Borobudur Marathon 2020 usai digelar, Minggu (15/11/2020). Kompeksitas kejuaraan lari pada saat pandemi memunculkan apresiasi terhadap ajang ini.
Oleh
Redaksi
·3 menit baca
Terselenggaranya London Marathon pada 4 Oktober 2020 menjadi salah satu yang menginspirasi konsorsium Borobudur Marathon, yakni Pemerintah Provinsi Jawa Tengah, Yayasan Borobudur Marathon, dan harian Kompas untuk tetap menggelar kegiatan di tengah pandemi Covid-19.
Salah satu yang diadopsi tak lain jumlah pelari yang berlomba di arena dan rute lari. Di London, hanya 38 peserta yang berlomba, terdiri dari 20 putra dan 18 putri. Adapun di Borobudur ada 26 pelari yang tampil, 17 putra dan 9 putri.
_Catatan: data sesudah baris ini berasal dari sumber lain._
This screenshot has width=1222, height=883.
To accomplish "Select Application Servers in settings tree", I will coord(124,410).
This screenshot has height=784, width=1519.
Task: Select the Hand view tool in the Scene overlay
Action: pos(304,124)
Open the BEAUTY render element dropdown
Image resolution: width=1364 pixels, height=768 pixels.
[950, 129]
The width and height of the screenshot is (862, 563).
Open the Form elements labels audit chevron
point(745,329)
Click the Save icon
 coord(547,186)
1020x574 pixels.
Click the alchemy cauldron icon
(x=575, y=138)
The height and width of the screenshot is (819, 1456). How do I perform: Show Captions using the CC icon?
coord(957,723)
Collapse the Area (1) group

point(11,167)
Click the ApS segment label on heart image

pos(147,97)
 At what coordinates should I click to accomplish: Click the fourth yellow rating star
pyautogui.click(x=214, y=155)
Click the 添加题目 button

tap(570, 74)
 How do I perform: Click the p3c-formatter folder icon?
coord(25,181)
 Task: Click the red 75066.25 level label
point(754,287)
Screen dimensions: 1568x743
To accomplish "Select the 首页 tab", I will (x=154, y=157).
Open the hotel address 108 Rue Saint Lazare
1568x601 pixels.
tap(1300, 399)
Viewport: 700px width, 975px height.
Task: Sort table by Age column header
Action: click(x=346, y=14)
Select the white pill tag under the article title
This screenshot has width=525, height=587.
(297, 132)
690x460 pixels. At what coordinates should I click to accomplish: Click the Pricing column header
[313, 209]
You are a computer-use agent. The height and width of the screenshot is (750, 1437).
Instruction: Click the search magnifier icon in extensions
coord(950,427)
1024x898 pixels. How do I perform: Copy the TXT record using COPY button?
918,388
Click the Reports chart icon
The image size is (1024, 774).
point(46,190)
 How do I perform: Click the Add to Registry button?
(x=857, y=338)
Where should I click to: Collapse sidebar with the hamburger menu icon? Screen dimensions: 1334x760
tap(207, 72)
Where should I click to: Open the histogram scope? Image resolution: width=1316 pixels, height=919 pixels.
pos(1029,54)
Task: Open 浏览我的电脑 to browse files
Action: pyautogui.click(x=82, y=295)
Rute kedua kegiatan ini juga banyak diubah, menyesuaikan dengan situasi pandemi. Rute standar yang banyak melintasi jalan raya dan fasilitas publik tahun ini diganti karena pasti memicu kerumunan penonton.
Di London, rute berupa jalur 2,15 kilometer mengitari St James’s Park, yang harus dikitari para pelari hingga 19 kali, plus 1,3 km terakhir menuju titik finis tradisional London Marathon. Setali tiga uang di Borobudur. Rute menjadi sekitar 3,5 km yang dikelilingi pelari 12 kali dan hanya di kompleks Taman Wisata Candi Borobudur.
Yang juga serupa, keduanya membuka pendaftaran lari virtual. Tercatat lebih dari 43.000 peserta berpartisipasi dalam lari virtual London Marathon. Sementara di Borobudur Marathon, 9.090 pelari mendaftarkan diri untuk menuntaskan lari virtual dari estimasi awal hanya 5.000 orang.
Di Indonesia, Borobudur Marathon menjadi satu-satunya ajang lari yang digelar di tengah pandemi. Obsesi konsorsium Borobudur Marathon untuk tetap melaksanakan perhelatan ini menghadapi banyak tantangan.
Tantangan terberat dalam penerapan protokol kesehatan. Tekad panitia untuk menghindarkan ajang ini sebagai kluster penularan Covid-19 mengharuskan semua yang terlibat untuk menjalani tes usap. Tak heran, semua wajib mengikuti tes usap, baik itu pelari, panitia, wartawan, petugas keamanan, maupun tamu VIP. Yang terdeteksi positif Covid-19 otomatis tidak dapat terlibat karena harus menjalani isolasi dan perawatan.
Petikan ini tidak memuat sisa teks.